The answer must be an exact copy of the lines from the one with "Task: Click the paint format roller icon" through the final line of the records below, with no pictures.
*** Opening of MATERIAL FOR THIS EXERCISE ***
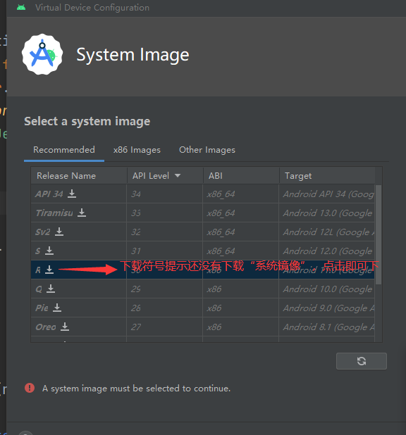The height and width of the screenshot is (435, 406).
Task: Open the Other Images tab
Action: (207, 150)
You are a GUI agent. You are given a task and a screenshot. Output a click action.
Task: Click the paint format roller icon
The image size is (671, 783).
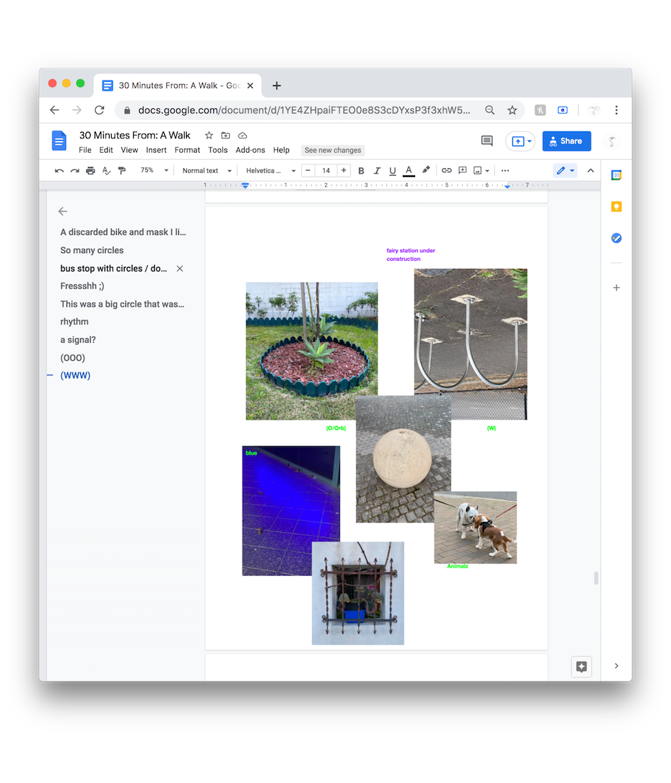coord(122,170)
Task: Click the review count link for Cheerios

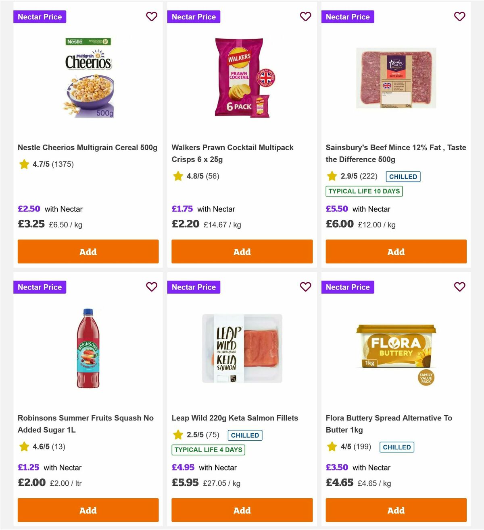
*** Close of MATERIAL FOR THIS EXERCISE ***
RESPONSE
Task: Click the paint format roller icon
The image size is (671, 783).
coord(122,170)
Task: Click the review count link for Cheerios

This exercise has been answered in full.